▼今般の熊本地震では、災害時医療支援システムが迅速に発動されたという印象を持つ。しかし、前震・本震に加え、続発する余震が医療支援活動に影響を与え、さらに被災者の方々のストレスを倍加させていることは想像に難くない。今後亜急性期に入り、様々な健康被害が発生する可能性がある。
▼そんな現地・現場での医療支援活動を正しく伝えることは報道機関としての責務ではある。しかし、それ以外にも何かお役に立てることはないか。そんな思いに駆られていた矢先、順天堂大循環器内科の代田浩之教授よりお電話をいただいた。
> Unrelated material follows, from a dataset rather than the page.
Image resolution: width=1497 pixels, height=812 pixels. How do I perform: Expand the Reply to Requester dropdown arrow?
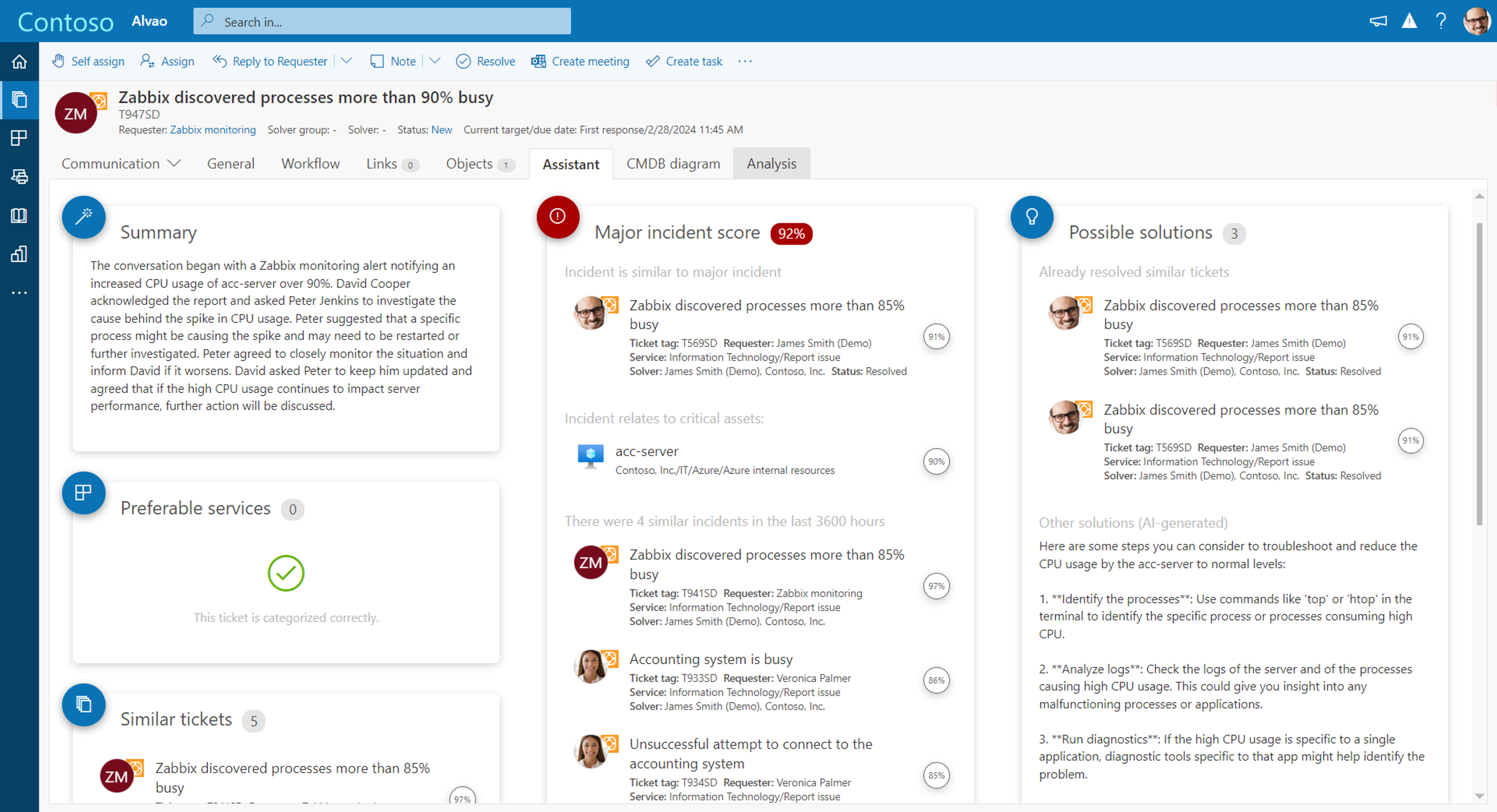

「ハンドブックをネットに公開したい」
▼4年前、日本心臓病学会から、「東日本大震災の教訓を詰め込んだ『災害時医療ハンドブック』(写真)をまとめたい。医事新報で制作・販売できないか」とのお話があり、その編集のお手伝いをした記憶が蘇る。編集委員長の代田先生をはじめ、循環器領域の錚々たるメンバーが集い、多忙なスケジュールの合間を縫って繰り返された議論。その熱意にはまさに脱帽であった。
▼刊行の目処が立った頃、代田先生より「もし次に大規模な震災が起こった時は、現地ですぐにこのハンドブックが利用できるよう無償で公開してくれないか」との依頼を受けた。そして今回の震災─。
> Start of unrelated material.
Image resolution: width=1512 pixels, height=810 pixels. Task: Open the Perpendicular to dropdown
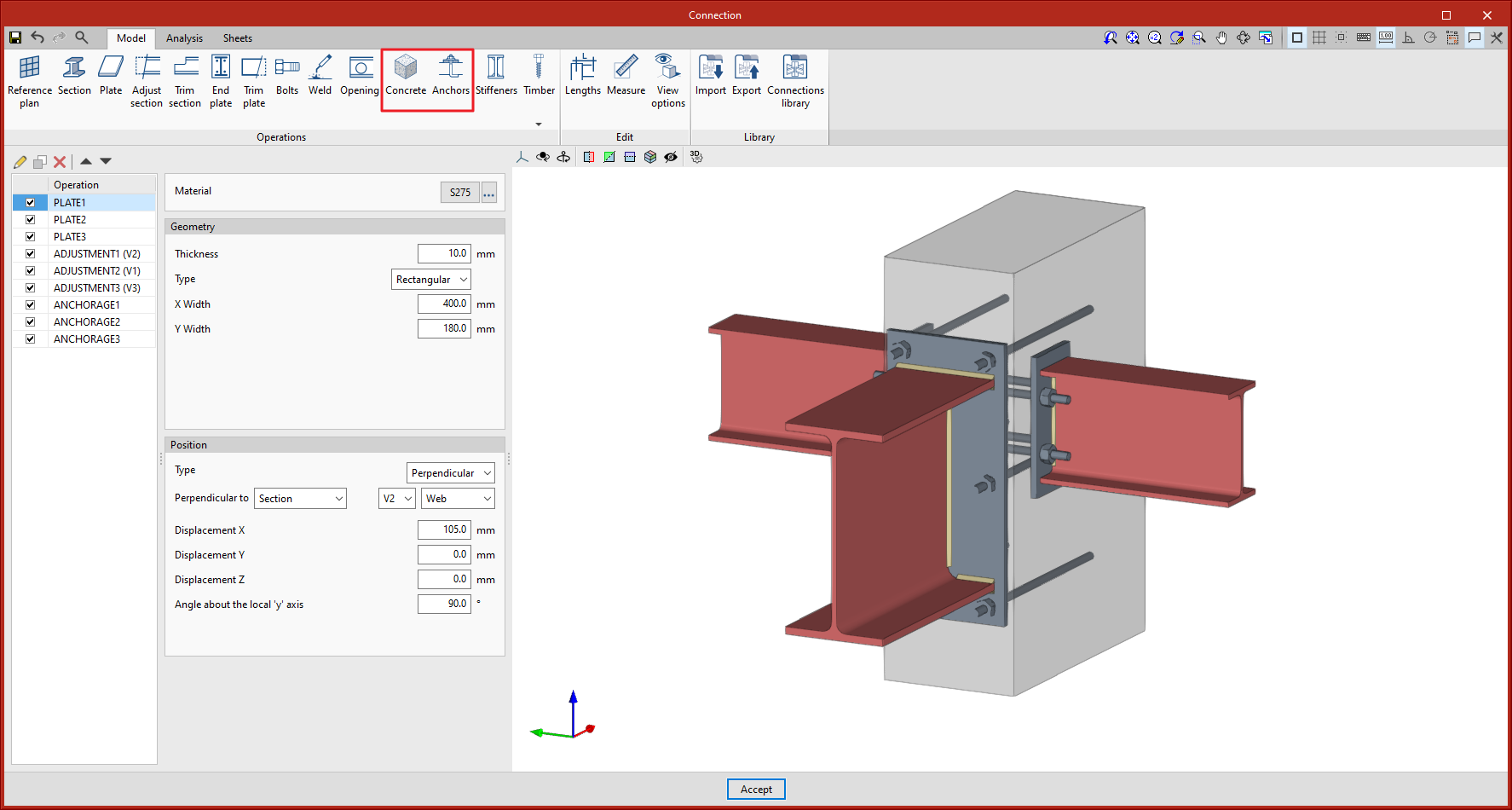point(300,498)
▼書籍の全文は学会の熊本地震特設サイトで即日公開された(http://www.jcc.gr.jp/info-gakkai/dinfo/kmedstaff.html)。微力ながらお役に立てたことを誇りに思う。そして、今後もあらゆる形で医療者に役立つ情報を伝え続けたいと心より思う。
▼言うまでもなく「現場取材」には意味がある。弊社としても、より充実した取材態勢を構築する予定である。ただし、医療支援活動を阻害したり、被災者への配慮を欠くような言動が万が一にもあってはならない。いのちの現場で、メディアはあくまでも謙虚であるべきだろう。